Either way, I was here. In this alley with Goofy and Grumpy--maddened, severely depressed, manic and already developing a severe apathy for all other humans and a slight blood lust--I was here, ready to embark on the same sporadic killing spree and

(show everyone everyone what happens when you have one bad day)

build humanity up, to knock itself down.

"You followed me." I looked up at the dawn, approaching steadily, "You followed me because you knew I'd become this... become him..."

"Ah ah ah, you can't be The Joker," Grumpy scowled. His face was a bit more wrinkled now, "You're different. You're a Mime. But... we have nowhere else to go, see? We knew nothing else. We're in the business of killin', and runnin' and shaking things up, so we wanted to know... we wanted to see..."

"What I'd do, huh?" I grinned and they grinned, too. Especially Goofy. There was a tiny amount of fear in those grins, but mostly respect. And by the ugly light of dawn, I knew then--this wasn't choice.

It was fate.

"C'mon boys." And they followed me further into the seductive darkness of the alley--a place I felt I knew too well.

Homer

Jim flung bits of rocks, and they broke the path of wind--sailed through air and landed with spe-lunks into the quiet waves of the bay. It was just us two, I couldn't smell another person for quite a distance. There was no speaking. Sometimes, enemies and friends communicate just as well in silence. So we were separate yet together in silence, with him rebelling against the air and the earth and the sky--and myself standing perfectly still and letting the newborn sun hit my shades, the cold water roll in against my skin and the minuscule grains of dirty weave between my toes.

I wasn't afraid of water like this. It pulled gently, back and forth. I liked to take off my shoes and just wade in it some days, because it was the only way to really accept my trauma, the things my mother did. I smiled slightly, listening to Gordon throw more rocks like a frustrated caveman.

I was trying to ease my way into explaining where I ran off to, my conflicted inner war with bad and good, so I was the first to start the conversation:
"Do you think you'll be a policeman one day, Jim? Like your father?"

"Nah. I dunno. Maybe I'll be a politician."

I laughed, "The next Harvey Dent? A mighty Golden Boy?"

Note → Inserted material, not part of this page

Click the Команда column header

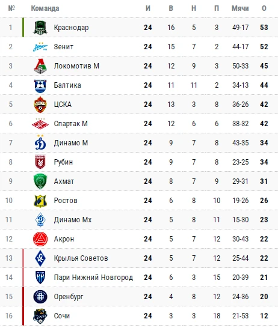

"Harvey Dent was a monster." Jim spit suddenly, and I was surprised by the genuine anger and fear in his voice, "They don't tell you that in school, eh? How he went nuts and killed like five people. But I... I know the truth! I know...."

Jimmy nodded, affirming his pride and security.

I frowned, "I don't understand."

"Course you don't. You weren't there. He held a gun to my head when I was little, a little silver revolver, you know. Harvey Dent, what a joke! Batman was there to save us, but I bet you didn't know that either... Made my Dad cry and my Mom scared so bad, she almost went insane...."

Jim relayed this information to me without holding back. His voice was bitter and caustic, his anger overflowing. I listened, careful not show any emotion. My eyebrows furrowed. The story didn't add up. It didn't seem real. Harvey Dent goes batty, Superhero jumps and saves the day, but the madness goes on and on.

And the gun... the gun I found on the second day I'd been hiding underneath the bridge... It was exactly how he'd described.

My mind sparked.

The piece of metal that hit my foot that day beneath Gotham's bridge was very real. My head focused downward out of reflex in that moment, but not because I could've "seen" what was there. I held it between preteen toes and bent down to pick the mystery object up, before it could be forgotten about and buried away with time. I kept it with me, hidden. Until this morning, this moment.

I pulled it out from the inner pocket of my jacket now--it was shaped strangely and very cold. There was a bit of candy wrapper stuck to it and I flicked it off. Jim cried out,

"IT'S THE GUN. Homer, put it down. Please just-- Oh my God, please..."

I ran my fingers over every curve of it, let it rest innocently in my palms. It was a little exciting. I knew their sounds and what they did, so I didn't try and use it. Just... held it.

"This gun? You know this gun?"

"It's HIS--" Jim's voice cracked like mine did sometimes.

"Harvey Dent's?"

A nervous swallow, "Y-yeah. I know, trust me."

"I trust you," I said cooly, walking towards my "friend." But every step I took, he took back out of fear. This sparked a billion questions in me, "If Harvey Dent died a hero, why would he have this gun? If he was given a huge memorial and buried in the ground, why did I find this gun here, yesterday? Why was it under this bridge? The bridge where my Mom left me one day? Do you know these things, Jimmy. Do you know..."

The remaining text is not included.